TAYLOR v. YEE
SUPREME COURT OF THE UNITED STATES
CHRIS LUSBY TAYLOR, et al. v. BETTY YEE, individually and in her official capacity as state controller of the state of california, et al.
on petition for writ of certiorari to the united states court of appeals for the ninth circuit
The motion of Shareholder Services Association and The Securities Transfer Association for leave to file a brief as amicus curiae is granted. The motion of Unclaimed Property Professionals Organization for leave to file a brief as amicus curiae is granted. The petition for writ of certio-rari is denied.
Justice Alito, with whom Justice Thomas joins, concurring in the denial of certiorari.
California’s Unclaimed Property Law, Cal. Civ. Proc. Code Ann. §1510 et seq. (West 2007 and Cum. Supp. 2016), permits the State to confiscate forgotten security deposits, uncashed money orders, unused insurance benefits, idle shares of stock, and even the undisturbed contents of safe-deposit boxes and bank accounts if those assets lie dormant for the statutorily required time period (in this case, three years). Unless the forgotten property’s rightful owner can be located, the State uses the funds in these accounts for its own benefit.
The petition in this case asks us to decide whether the California law provides property owners with constitutionally sufficient notice before escheating their financial assets. The Due Process Clause requires States to give adequate notice before seizing private property. Mullane v. Central Hanover Bank & Trust Co., 339 U. S. 306, 313 (1950) (Although “[m]any controversies have raged about the cryptic and abstract words of the Due Process Clause,” that provision undoubtedly requires that, before seizing private property, the government must give “notice and opportunity for hearing appropriate to the nature of the case”). When a State is required to give notice, it must do so through processes “reasonably calculated” to reach the interested party—here, the property owner. See id., at 318. Because the seizure of private property is no small thing, notification procedures may not be empty rituals: “[P]rocess which is a mere gesture is not due process.” Id., at 315. Whether the means and methods employed by a State to notify owners of a pending escheat meet the constitutional floor is an important question.
In recent years, States have shortened the periods during which property must lie dormant before being labeled abandoned and subject to seizure. See Bower, Note, Inequitable Escheat?: Reflecting on Unclaimed Property Law and the Supreme Court’s Interstate Escheat Framework, 74 Ohio St. L. J. 515, 529, n. 81 (2013) (noting that New York, Michigan, Indiana, New Jersey, and Arizona all recently shortened their dormancy periods from as long as 15 years to merely 3). And some States still rely on de-cidedly old-fashioned methods that are unlikely to be effective. See, e.g., Del. Code, Tit. 12, §1172 (2007 and Cum. Supp. 2014) (relying only on blanket newspaper notification).

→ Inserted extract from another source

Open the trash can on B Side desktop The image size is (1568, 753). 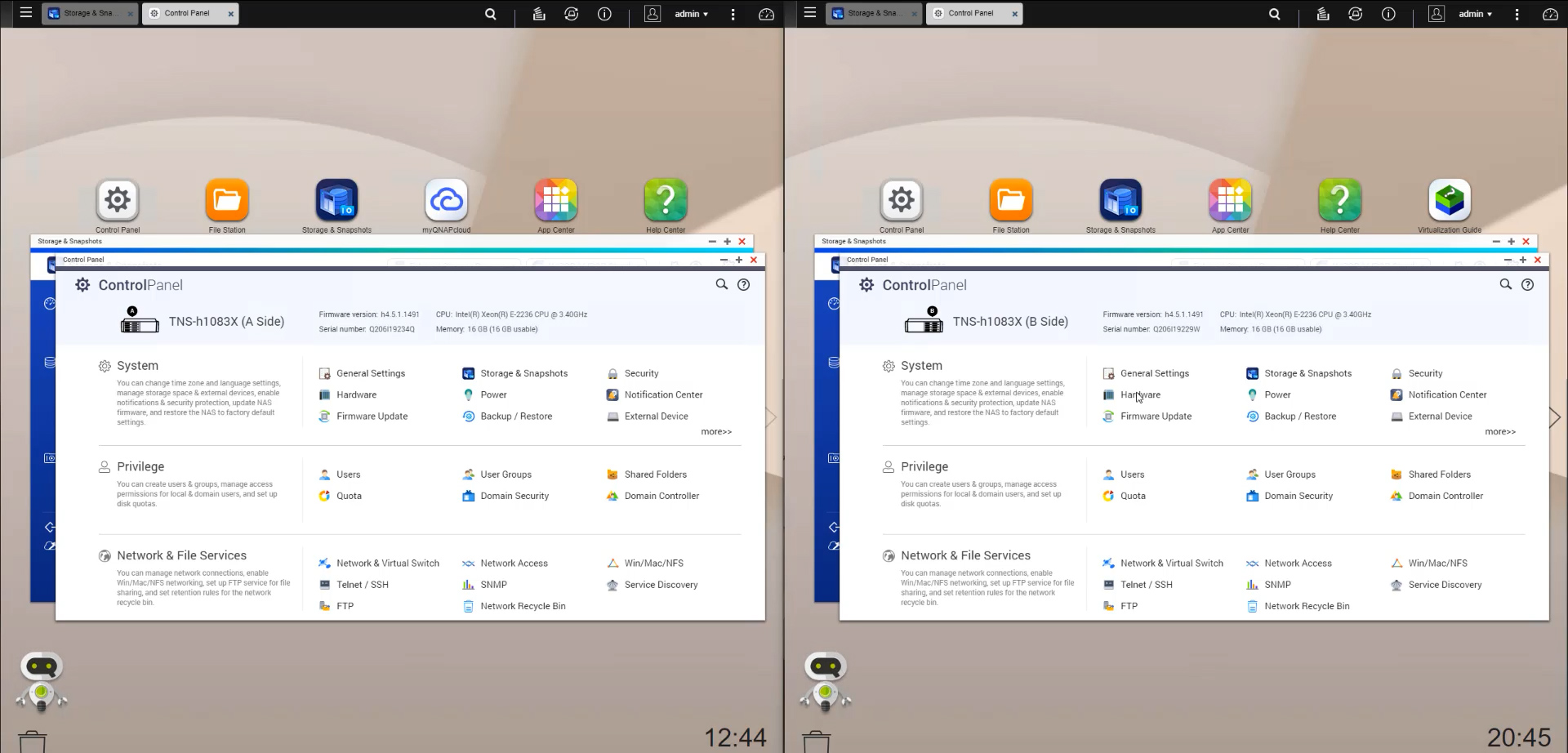point(816,740)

This trend—combining shortened escheat periods with minimal notification procedures—raises important due process concerns. As advances in technology make it easier and easier to identify and locate property owners, many States appear to be doing less and less to meet their constitutional obligation to provide adequate notice before escheating private property. Cash-strapped States undoubtedly have a real interest in taking advantage of truly abandoned property to shore up state budgets. But they also have an obligation to return property when its owner can be located. To do that, States must employ notification procedures designed to provide the pre-escheat notice the Constitution requires.
The convoluted history of this case makes it a poor vehicle for reviewing the important question it presents, and therefore I concur in the denial of review. But the constitutionality of current state escheat laws is a question that may merit review in a future case.